# GOAL OF THE EXERCISE:
Please output the section of the listing below that opens with the line containing "You are a GUI" and closes with the line containing "Viewport: 1397px width, 688px height.", exactly and with nothing else.
** Opening AVAILABLE RECORDS block **
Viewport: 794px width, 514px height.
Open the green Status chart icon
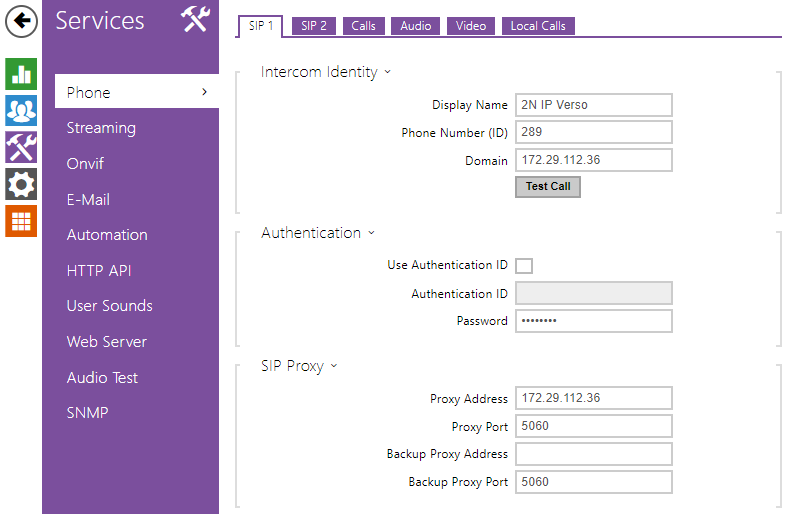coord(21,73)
** Closing AVAILABLE RECORDS block **
** Opening AVAILABLE RECORDS block **
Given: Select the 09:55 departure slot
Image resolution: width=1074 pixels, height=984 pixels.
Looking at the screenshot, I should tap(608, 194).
** Closing AVAILABLE RECORDS block **
** Opening AVAILABLE RECORDS block **
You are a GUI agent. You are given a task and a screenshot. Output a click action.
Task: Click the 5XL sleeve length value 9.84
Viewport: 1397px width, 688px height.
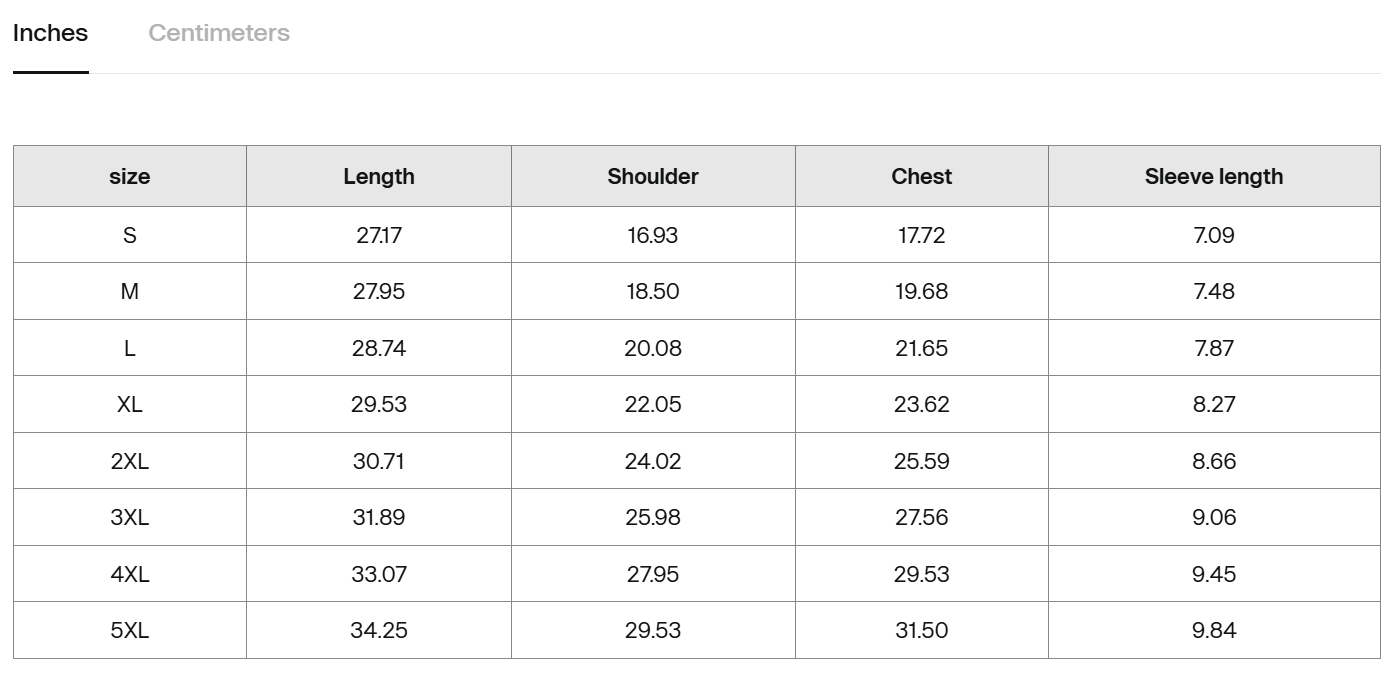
** Closing AVAILABLE RECORDS block **
# EXERCISE OUTPUT:
You are a GUI agent. You are given a task and a screenshot. Output a click action.
Task: Click the 5XL sleeve length value 9.84
Viewport: 1397px width, 688px height.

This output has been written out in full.